Despite many unresolved issues around c-proteasomes, we believe that it is still possible to establish a validated biomarker based on c-proteasomes by improving both research and clinical practices. Biomarkers of Alzheimer’s disease may serve as a good example: only a few years ago, the development of these markers was regarded practically unachievable, but they are now cross-validated and almost ready for clinical implementation due to biological and technical advances[66]. Considering that cellular proteasome activity has been found to decrease with age[67], it seems interesting to examine whether the changes in c-proteasome activity are correlated with the aging process. It seems possible that insufficient renal function, such as low urinary filtration, could lead to elevated levels of c-proteasomes. Notably, the assessment of the enzymatic activity of c-proteasomes is much less expensive (in the cent range) and faster (<30 min per assay) than the performance of antibody-based methodologies. At present, the activity of c-proteasomes can be considered to be positively correlated with their plasma concentration in humans[32], and most FDA-approved blood tests are decades old. Therefore, slight advancements in c-proteasome biology and the technology for monitoring c-proteasome activity may fundamentally transform the procedural approaches and allow broader applications of c-proteasomes in routine clinical evaluations in the near future.

The origin of c-proteasomes is one of the major unresolved questions in c-proteasome research. While some studies support the notion that c-proteasomes are passively released from ruptured cells, others suggest that c-proteasomes are transported into the blood via an active secretory mechanism[31,33] (references therein). It seems plausible that the 20S proteasome, which is ~10 nm long, is packaged into a membrane-bound organelle and released in a 30–100 nm extracellular vesicle such as exosomes (Fig. 2; route 2). In cultured T lymphocytes, significant numbers of proteasomes are reported to be secreted into the media via an exosomal pathway[68,69]. We hypothesize that the encapsulated 20S proteasomes originate from not only dissociation from the 19S complex but also de novo synthesis (and assembly) of 20S immunoproteasomes under stress conditions. Alternatively, 20S proteasomes may be shed into the extracellular spaces via microvesicles (Fig. 2; route 1), as the Vidal group recently identified[70] or the autophagy–lysosome system may affect the quantity and quality of extracellular components through autophagosome-mediated unconventional secretion (Fig. 2; route 3) instead of the turnover of intracellular proteasomes[71,72]. Once this information is available, we may have a better biological framework to study the subunit composition, subtypes, and, most of all, the functional relevance of c-proteasomes. Because the concentration of proteasomes is >100-fold higher in the cytosol than in the extracellular milieu[73], pharmacological modulations of their secretion system may result in dynamic alterations in the concentration of c-proteasomes in human blood, thereby affecting the pathophysiology of proteopathies characterized by the deposition of extracellular proteins.

Fig. 2

Schematic representation of proteasome secretory pathways.
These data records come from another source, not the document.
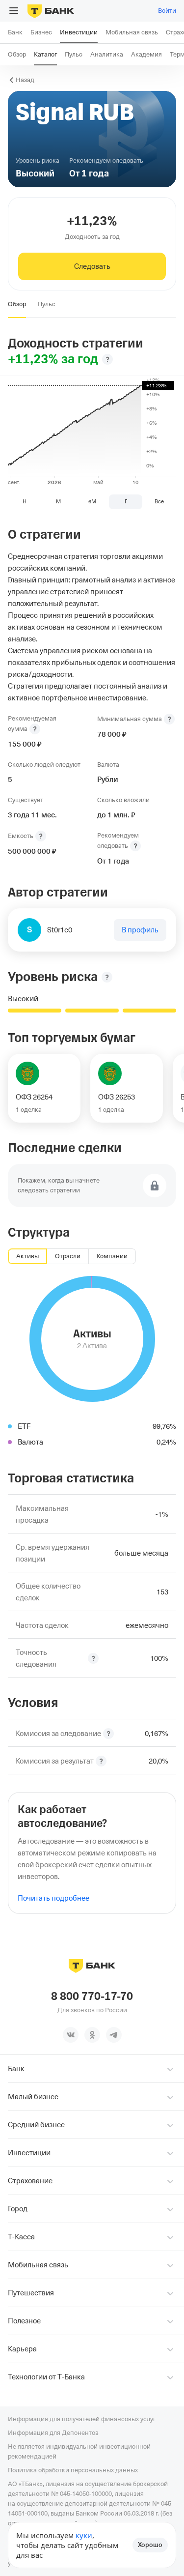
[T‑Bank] (50, 10)
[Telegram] (114, 2035)
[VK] (71, 2035)
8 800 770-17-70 (92, 1996)
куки (84, 2535)
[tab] (17, 304)
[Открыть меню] (14, 11)
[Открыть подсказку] (34, 729)
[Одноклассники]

Unlike classic protein secretion involving ER-to-Golgi transport, cytosolic proteasomes are expected to be directed to the extracellular space through unconventional secretory pathways. Under stress or pathological conditions, the 26S proteasome dissociates into 20S and 19S particles, and simultaneously, de novo synthesis of the 20S immunoproteasome may be induced. The 20S forms of proteasomes can be released through microvesicle shedding (route 1). Alternatively, the 20S forms of proteasomes are first packaged into endocytic compartments, such as multivesicular bodies and autophagosomes (routes 2 and 3, respectively), which later fuse with the plasma membrane and are then released as exosomes. The level and activity of 20S c-proteasomes can be readily detected using ELISA and fluorogenic reporter peptides, respectively. The physiological and pathological significance of these pathways remains to be investigated.